→ TASK REQUIREMENTS:
Can you copy out every line of the listing below, word for word and character for character?

◇ ◇ ◇ ◇ ◇

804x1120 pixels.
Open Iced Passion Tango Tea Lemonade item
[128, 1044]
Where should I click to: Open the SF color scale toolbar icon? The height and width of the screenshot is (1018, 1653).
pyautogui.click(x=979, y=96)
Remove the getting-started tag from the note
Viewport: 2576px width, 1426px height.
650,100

◇ ◇ ◇ ◇ ◇

→ THE REPLY:
804x1120 pixels.
Open Iced Passion Tango Tea Lemonade item
[128, 1044]
Where should I click to: Open the SF color scale toolbar icon? The height and width of the screenshot is (1018, 1653).
pyautogui.click(x=979, y=96)
Remove the getting-started tag from the note
Viewport: 2576px width, 1426px height.
650,100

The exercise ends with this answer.